Scientific classification
- Kingdom: Plantae
- Clade: Embryophytes
- Clade: Tracheophytes
- Clade: Gymnosperms
- Division: Cycadophyta
- Class: Cycadopsida
- Order: Cycadales
- Family: Cycadaceae
- Genus: Cycas
- Species: C. zeylanica
- Binomial name: Cycas zeylanica (J.Schust.) A.Lindstr. & K.D.Hill
- Synonyms: Cycas rumphii subsp. zeylanica J.Schust.

= Cycas zeylanica =

- Genus: Cycas
- Species: zeylanica
- Authority: (J.Schust.) A.Lindstr. & K.D.Hill
- Conservation status: CR
- Synonyms: Cycas rumphii subsp. zeylanica J.Schust.

Species of cycad

Cycas zeylanica, common name (in Sri Lanka) maha-madu is a plant apparently at present endemic to the Andaman and Nicobar Islands. It was formerly also present in Sri Lanka, but a majority of the population there were destroyed by the tsunami of December 2004. A few trees are cited in Hanguranketha town Adikarigama area.

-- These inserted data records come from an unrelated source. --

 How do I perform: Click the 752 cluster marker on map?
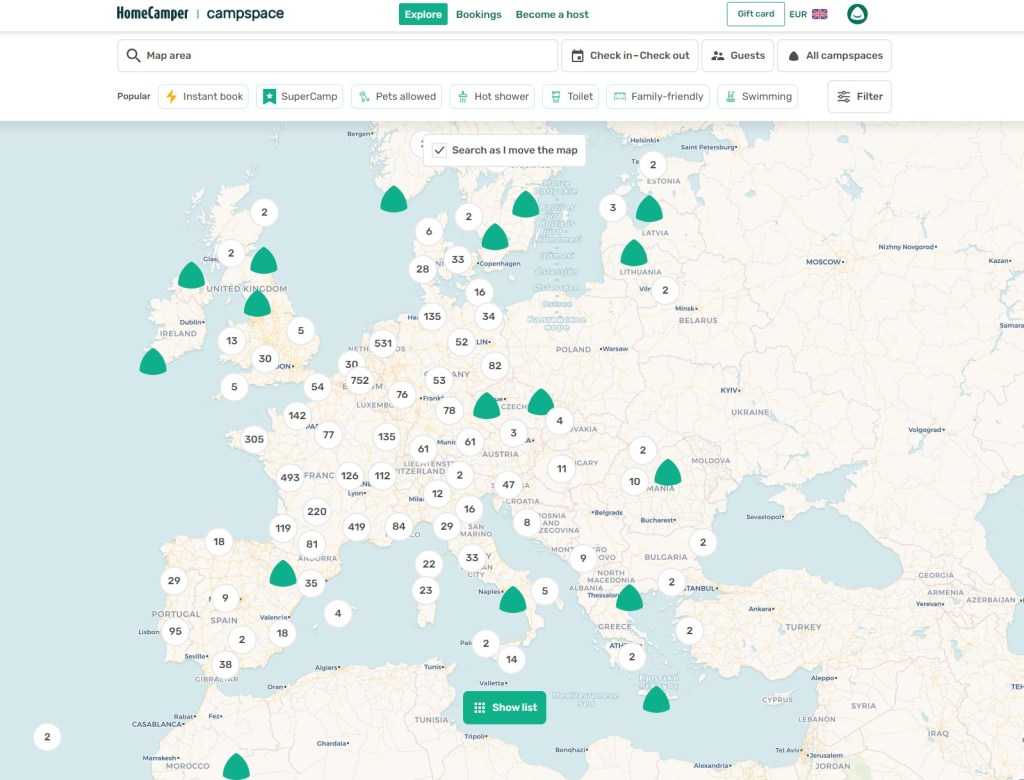[x=360, y=380]
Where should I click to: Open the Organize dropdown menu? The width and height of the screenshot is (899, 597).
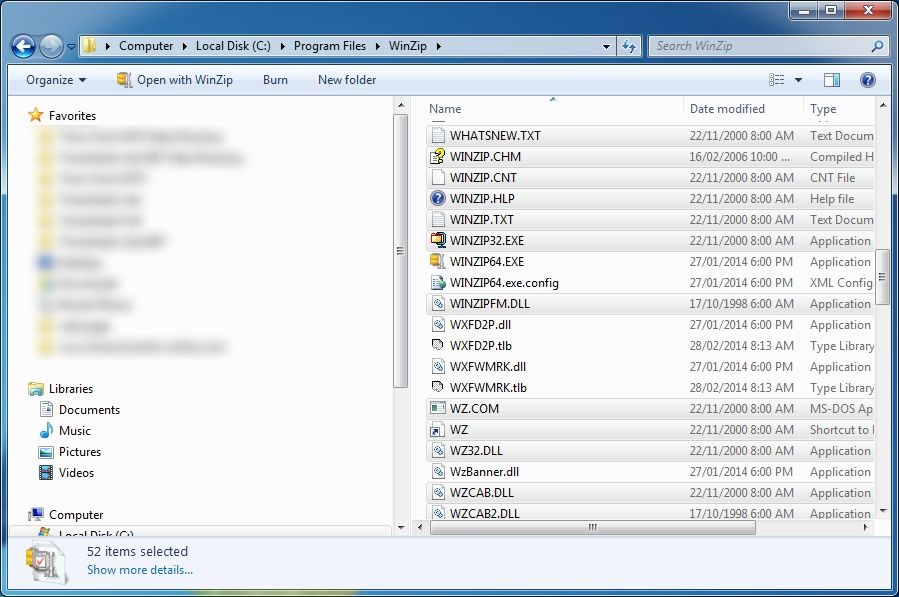click(x=54, y=80)
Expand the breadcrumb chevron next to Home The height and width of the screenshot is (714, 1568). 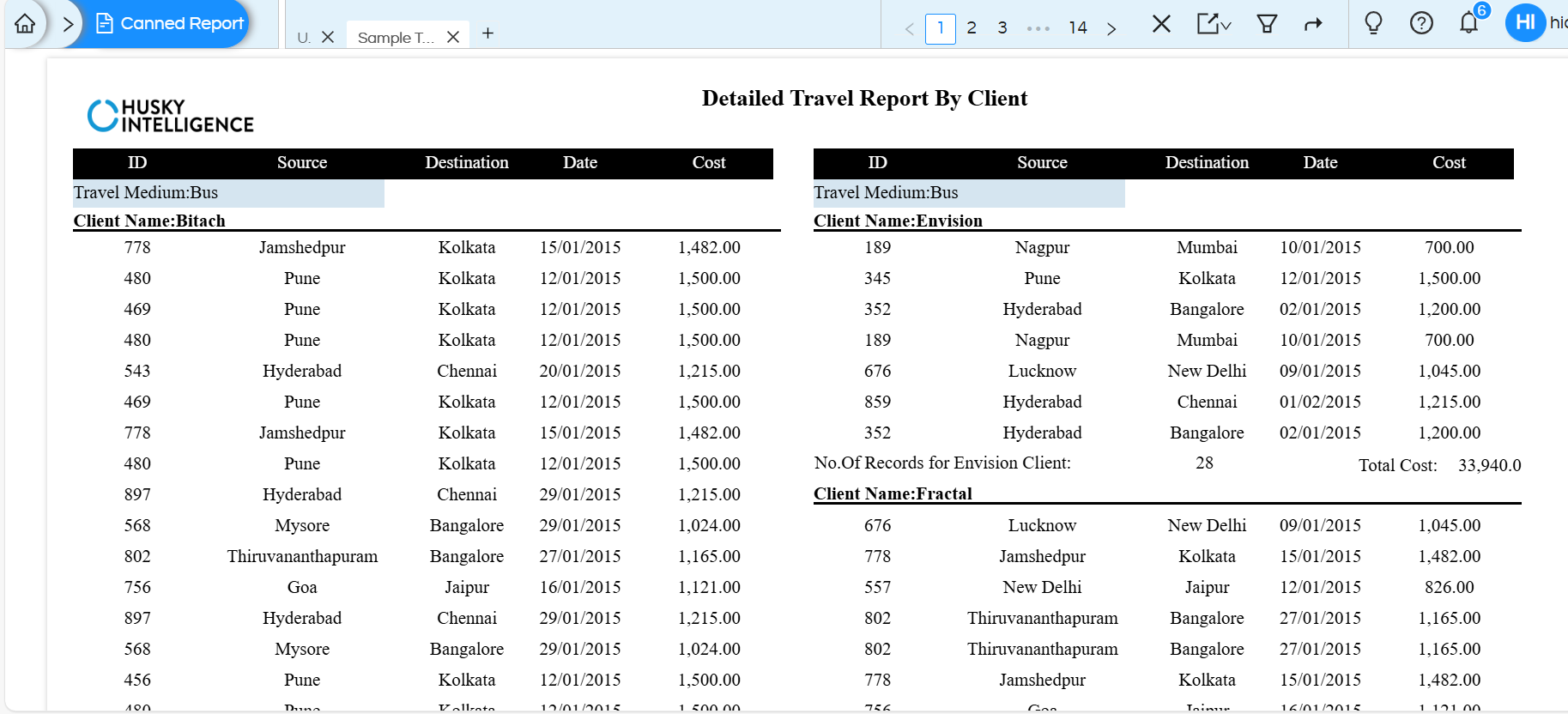coord(68,23)
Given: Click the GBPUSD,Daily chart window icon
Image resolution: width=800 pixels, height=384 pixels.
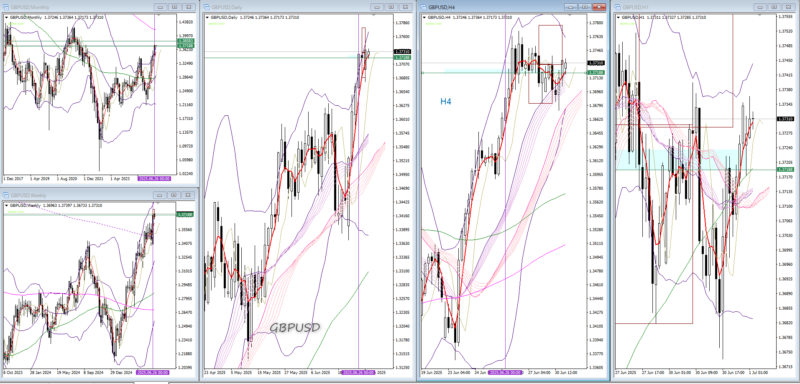Looking at the screenshot, I should coord(207,7).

Cycas zeylanica is an unbranched shrub up to 3 m tall. Leaves are up to 200 cm long, green, glossy, pinnately compound with up to 100 leaflets. Pollen-producing cones fusiform (tapering at both ends), microsporophylls (male, pollen-producing) up to 45 mm long. Megasporophylls (female, ovule-producing) up to 30 cm long, each with 2-5 ovules. Seeds flattened to ovoid, orange-brown.